What can I do just for today to make myself a better person? It starts in our heart. Can I extend forgiveness and love to myself? That is a very difficult task. Yet it is the beginning of becoming a better person.

What can I do just for today to make myself a better husband or wife, mother or father? As we extend love and forgiveness beyond ourselves to embrace our immediate family, the social fabric of the nation will begin to strengthen. Maybe the number of single parent families and rates of births outside of wedlock would begin to decline. The disintegration of the nuclear family is the mistress of a multitude of social problems.

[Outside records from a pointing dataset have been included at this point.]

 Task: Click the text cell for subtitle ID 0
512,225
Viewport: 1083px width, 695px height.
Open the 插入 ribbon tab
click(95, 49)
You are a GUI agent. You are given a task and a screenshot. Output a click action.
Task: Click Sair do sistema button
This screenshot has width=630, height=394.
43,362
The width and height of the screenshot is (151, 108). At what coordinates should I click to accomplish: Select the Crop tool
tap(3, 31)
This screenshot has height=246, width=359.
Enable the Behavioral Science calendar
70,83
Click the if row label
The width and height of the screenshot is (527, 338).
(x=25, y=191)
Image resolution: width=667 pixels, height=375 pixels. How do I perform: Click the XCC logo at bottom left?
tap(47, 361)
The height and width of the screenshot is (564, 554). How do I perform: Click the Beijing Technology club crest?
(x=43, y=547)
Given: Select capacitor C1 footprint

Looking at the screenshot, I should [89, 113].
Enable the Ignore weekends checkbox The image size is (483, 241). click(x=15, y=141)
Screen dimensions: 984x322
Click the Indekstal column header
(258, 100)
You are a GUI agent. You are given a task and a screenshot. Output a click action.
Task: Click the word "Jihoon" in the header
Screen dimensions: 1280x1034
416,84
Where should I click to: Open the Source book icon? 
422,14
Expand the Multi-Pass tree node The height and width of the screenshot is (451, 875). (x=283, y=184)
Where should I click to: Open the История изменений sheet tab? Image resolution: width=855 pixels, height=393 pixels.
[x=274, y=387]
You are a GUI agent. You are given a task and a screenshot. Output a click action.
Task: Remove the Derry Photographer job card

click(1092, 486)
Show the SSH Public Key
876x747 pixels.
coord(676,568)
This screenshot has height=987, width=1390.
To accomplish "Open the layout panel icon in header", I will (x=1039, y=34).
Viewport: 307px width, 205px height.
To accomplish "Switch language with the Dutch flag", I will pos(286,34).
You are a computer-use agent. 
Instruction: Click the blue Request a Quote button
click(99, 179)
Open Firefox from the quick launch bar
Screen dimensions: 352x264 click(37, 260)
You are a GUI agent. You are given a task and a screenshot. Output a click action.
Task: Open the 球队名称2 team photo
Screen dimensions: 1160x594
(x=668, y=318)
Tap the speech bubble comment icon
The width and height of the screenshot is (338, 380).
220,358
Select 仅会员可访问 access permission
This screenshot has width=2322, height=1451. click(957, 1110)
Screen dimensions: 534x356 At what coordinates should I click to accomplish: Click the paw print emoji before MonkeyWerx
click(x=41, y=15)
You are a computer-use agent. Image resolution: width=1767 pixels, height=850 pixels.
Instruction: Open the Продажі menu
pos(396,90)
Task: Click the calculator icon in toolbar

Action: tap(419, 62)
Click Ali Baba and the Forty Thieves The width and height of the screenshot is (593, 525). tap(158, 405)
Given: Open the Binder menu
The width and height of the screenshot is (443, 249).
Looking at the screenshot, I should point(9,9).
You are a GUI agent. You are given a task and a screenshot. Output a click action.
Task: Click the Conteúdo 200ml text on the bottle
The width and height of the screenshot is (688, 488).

What can I do just for today to make myself a better member of my extended family, a better friend to my friends? Can I extend love and forgiveness to my parents? For some of us that is a challenge. Can the knowledge and wisdom that I possess be shared with my friends? Unlike money you can give away knowledge and still possess it. If I have a skill or tools, can I provide a service to a member of my “tribe” that will someday be returned when I am need of a favor? Do I have a connection that can help a friend or family member find a job?

What can I do just for today to make myself a better citizen of my nation and the world? Can I extend love and forgiveness even to my enemies? I think the honest answer for most of us, “Not very often,” but we have all experienced the blessings of forgiveness. Even those of us with hard hearts have managed to forgive an enemy or two in course of a lifetime.

I think the best hope of extricating our nation from what economists have termed a “controlled depression” is a serious and consistent attempt to take individual responsibility to make our world a better place. Begin with yourself. Then extend your efforts to those you already love; then to those with whom you have no particular relationship; finally, to your competitors and enemies.

We are all in this together. Each of us is connected in some mysterious way to others in a net that stretches out in all directions until it disappears in infinity. Each of us is a node in a network of humanity that never ends. Just for today, add something of value to this complex system remembering that what we do in life does end in eternity.

If you fail in an attempt to answer these questions in the way you live your life, don’t worry, the steadfast love of the Lord never ceases; his mercies never come to an end; they are new every morning. Great is His faithfulness.